There’s been a small online dustup of a sort I suspect happens more and more often these days–someone posted a piece of art online without permission, and the creators protested. To the original poster’s permission, she proceeded to take the art down.
But the arguments being touted–by poster and creators and bystanders alike–all seem beside the point to me, as they often do in these sorts of discussions. The fundamental point to me seems to be what is also the fundamental principle of copyright law: the owner of the work gets to decide how that work is distributed.
The arguments in this thread, as usual, mostly seem to ignore that. Paraphrased:
– But the value of the work increases when I put it online–I’m doing the creator a favor: This may also be true. It may increase immeasureably. The artist might be an utter fool for not allowing their work to be online. But they own it. You don’t. The owner of the work gets to decide how the work is distributed. Whether it’s in their own best interest or not.
– Restricting distributing is elitism: Maybe. Maybe the artist shouldn’t be such a snot. But they still get to make the decision to be a snot, and decide how the work is distributed. And no one would call, say, a singer who sang a lullaby to her child, and asked that it not be recorded, an elitist for not sharing it with the world. Different creations are for different audiences.
– But information wants to be free: Yes, it does. But this is a creation, not information.

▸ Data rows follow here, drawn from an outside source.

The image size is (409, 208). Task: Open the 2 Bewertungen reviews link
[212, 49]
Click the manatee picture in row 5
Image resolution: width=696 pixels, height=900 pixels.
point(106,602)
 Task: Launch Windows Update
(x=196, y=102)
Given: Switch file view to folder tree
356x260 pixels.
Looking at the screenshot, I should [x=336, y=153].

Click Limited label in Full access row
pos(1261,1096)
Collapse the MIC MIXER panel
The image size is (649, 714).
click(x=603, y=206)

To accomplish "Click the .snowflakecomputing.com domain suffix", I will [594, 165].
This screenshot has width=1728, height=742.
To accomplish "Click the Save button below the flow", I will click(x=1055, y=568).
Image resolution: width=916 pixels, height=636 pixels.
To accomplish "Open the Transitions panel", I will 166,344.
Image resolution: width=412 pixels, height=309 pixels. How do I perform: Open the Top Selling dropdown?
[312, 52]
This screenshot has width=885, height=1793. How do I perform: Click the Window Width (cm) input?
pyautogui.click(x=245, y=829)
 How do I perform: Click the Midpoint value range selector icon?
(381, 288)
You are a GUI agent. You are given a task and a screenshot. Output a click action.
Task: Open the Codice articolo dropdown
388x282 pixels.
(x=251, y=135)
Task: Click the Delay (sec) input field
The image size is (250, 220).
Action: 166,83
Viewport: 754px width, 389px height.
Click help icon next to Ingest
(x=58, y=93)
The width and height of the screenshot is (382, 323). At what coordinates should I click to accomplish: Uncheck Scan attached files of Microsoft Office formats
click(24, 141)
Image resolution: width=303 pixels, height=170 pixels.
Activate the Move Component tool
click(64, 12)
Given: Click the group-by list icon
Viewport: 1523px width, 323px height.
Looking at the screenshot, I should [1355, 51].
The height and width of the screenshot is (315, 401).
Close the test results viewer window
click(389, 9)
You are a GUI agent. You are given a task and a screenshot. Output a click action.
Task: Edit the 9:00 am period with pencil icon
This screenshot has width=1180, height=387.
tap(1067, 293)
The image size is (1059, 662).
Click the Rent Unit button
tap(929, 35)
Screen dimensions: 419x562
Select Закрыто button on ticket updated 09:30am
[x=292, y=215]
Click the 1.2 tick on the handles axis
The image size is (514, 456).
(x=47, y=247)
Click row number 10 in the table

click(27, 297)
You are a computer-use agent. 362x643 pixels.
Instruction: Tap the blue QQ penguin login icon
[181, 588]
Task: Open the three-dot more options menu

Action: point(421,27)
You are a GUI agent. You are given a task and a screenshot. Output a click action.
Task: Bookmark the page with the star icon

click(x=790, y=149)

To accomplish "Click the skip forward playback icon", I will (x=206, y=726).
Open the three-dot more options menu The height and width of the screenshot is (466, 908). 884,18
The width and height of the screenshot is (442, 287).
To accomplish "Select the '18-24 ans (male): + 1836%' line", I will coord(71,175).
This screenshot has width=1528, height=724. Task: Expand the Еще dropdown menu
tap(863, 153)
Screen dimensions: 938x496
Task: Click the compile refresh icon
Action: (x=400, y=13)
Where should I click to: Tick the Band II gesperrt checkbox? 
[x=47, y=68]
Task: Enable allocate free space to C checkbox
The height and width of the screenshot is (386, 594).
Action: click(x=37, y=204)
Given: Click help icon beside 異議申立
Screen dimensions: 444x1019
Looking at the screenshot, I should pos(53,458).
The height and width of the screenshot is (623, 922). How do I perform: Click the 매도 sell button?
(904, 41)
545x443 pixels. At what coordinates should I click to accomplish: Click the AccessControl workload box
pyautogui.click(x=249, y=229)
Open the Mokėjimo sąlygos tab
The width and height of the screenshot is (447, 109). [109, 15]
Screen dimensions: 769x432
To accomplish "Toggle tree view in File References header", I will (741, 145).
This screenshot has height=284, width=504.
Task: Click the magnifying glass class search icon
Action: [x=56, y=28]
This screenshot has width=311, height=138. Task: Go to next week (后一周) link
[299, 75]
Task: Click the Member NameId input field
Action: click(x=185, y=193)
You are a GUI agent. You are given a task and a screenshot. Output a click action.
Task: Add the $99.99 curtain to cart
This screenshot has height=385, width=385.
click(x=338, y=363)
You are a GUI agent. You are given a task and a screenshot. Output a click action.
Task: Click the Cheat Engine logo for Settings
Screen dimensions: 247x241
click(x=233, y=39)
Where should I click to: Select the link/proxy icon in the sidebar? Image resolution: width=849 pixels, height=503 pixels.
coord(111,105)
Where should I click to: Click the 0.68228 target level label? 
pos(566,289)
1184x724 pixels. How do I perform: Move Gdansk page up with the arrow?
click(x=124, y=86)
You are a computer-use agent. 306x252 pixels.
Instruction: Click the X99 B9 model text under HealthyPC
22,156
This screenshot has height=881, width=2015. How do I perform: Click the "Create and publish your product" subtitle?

This is like saying your car or your house or your dog want to be free. It may be true, but that doesn’t give me the right to go take them from you. Likewise, you don’t have the right to steal a work from its creator. The owner of the work (or the car or the house or the dog) gets to decide how it’s distributed. I don’t steal your car both because it’s the law and because I respect you as another human being. I’d like to think you respect the creator of a piece of art you’ve enjoyed at least as much.
For my own work–I’m still pondering what my policy would be, should it ever come up. My take is still evolving; right now it amounts to: I would be deeply honored, so long as nothing were distributed for profit; and I would also regretfully need to make a policy of not reading the resulting works, because it would both muddle my own creative process, and create potential legal problems if something I read either matched something I was already working on.
How do other published writers feel about fanfiction, and what are your policies, if you have any?